** Opening Reading text block **

It’s been another crazy week, with the Boris/Manchester stand-off, the Pope giving his blessing to same-sex civil unions, and the return of Borat on Amazon Prime.
Social media was a hot topic this week, as LinkedIn introduced its new stories feature to the world. Not dissimilar to the stories feature on other platforms, LinkedIn’s stories will enable users to publish photos and videos (up to 20 seconds) via the platform’s mobile app.
Trends of the week include Supermarket Price Wars, Sustainable Fashion and Home Cooking.
Christmas Price War
First up – supermarkets are gearing up for a very merry Christmas Price war. Both Waitrose and Co-op are set to cut prices on products by up to 15% as supermarkets prepare to fight it out for customers in a value-dominated market.
Waitrose will lower prices on more than 200 of its basic own-label products by an average of more than 15%, while the Co-op will invest £50m in lowering prices across 300 essential products.
The cuts are a response to rivals Aldi and Lidl who fired the starting gun on a new price war in the summer.
Pubs and bars face closures again as a result of the latest tiered lockdown measures brought in by the government to combat the pandemic. As residents in tier 2 or 3 areas are unable to eat out (or in for that matter) with people outside of their household, home cooking is on the rise again.
Several factors are contributing to the continued prevalence of home cooking. Many people feel unsafe going to restaurants, but the decline in dine-in traffic isn’t the only reason people are turning on their stoves and ovens more often. Consumers who are working from home no longer stop for breakfast or coffee on their commute, nor do they frequent the lunch spots around their offices.

** Closing Reading text block **
** Opening Data to examine block **

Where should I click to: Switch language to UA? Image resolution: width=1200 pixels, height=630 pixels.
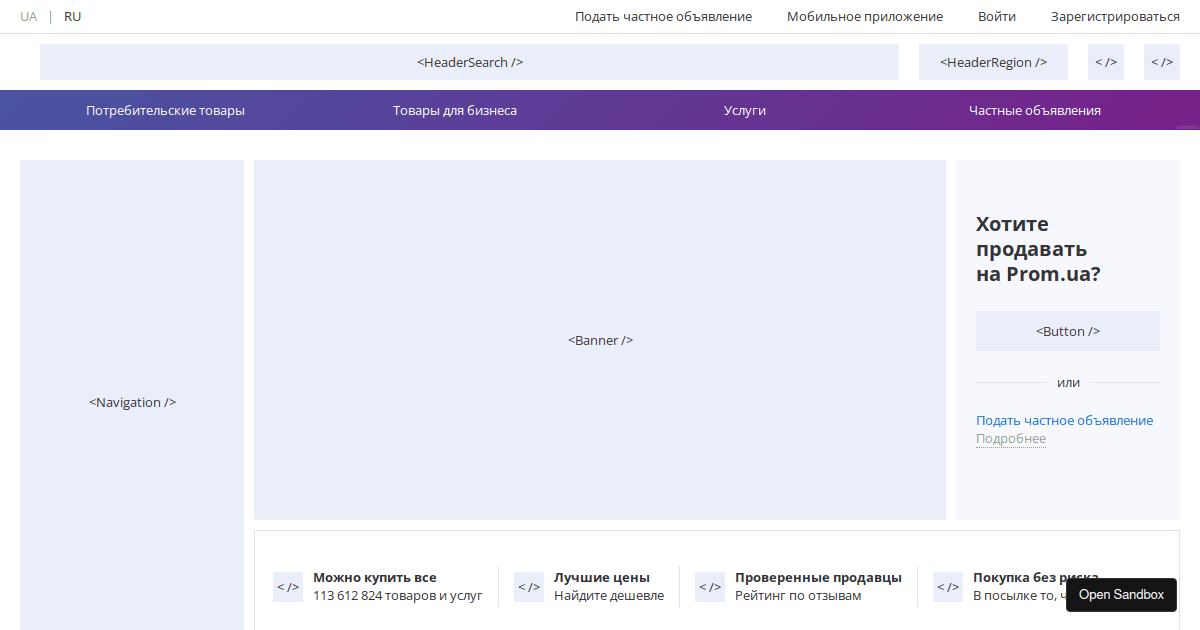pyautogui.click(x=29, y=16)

** Closing Data to examine block **
** Opening Data to examine block **

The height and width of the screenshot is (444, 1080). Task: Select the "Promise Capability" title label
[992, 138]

** Closing Data to examine block **

Assignment 1
Answer these questions from the weekly trends roundup:
(a) What is the maximum length of a video in LinkedIn's stories feature?
(b) How much will the Co-op invest in lowering prices, and across how many products?
(c) Which rivals started the new price war, and when?
Assignment 2
Carry the weekly trends roundup forward, picking up after its last sentence.

Exercise output 1
(a) Up to 20 seconds.
(b) £50m, across 300 essential products.
(c) Aldi and Lidl, in the summer.

Exercise output 2
For many, financial concerns are also a catalyst for more home-cooked meals, which come at a lower cost and often create leftovers that can be stretched much further than restaurant meals.
Brands are jumping on the back of this trend, as this week saw the release of Sauce Shop’s ‘cook-in’ trio.
On Wednesday, Allbirds launched its first apparel range, expanding its offering beyond footwear and accessories, signalling growth in the sustainable fashion space.
The move into this new category marks a big jump for Allbirds, which shot to success — becoming a billion-dollar unicorn in 2018 — thanks to a growing wave of awareness among consumers of the environmental impact of fast fashion. It has also garnered huge popularity within the Silicon Valley tech community.
In fact, following Allbirds’ sustainable blueprint might just be the way for the global fashion industry to recover from staggering losses caused by COVID-19, worth an estimated 2.5 trillion annually.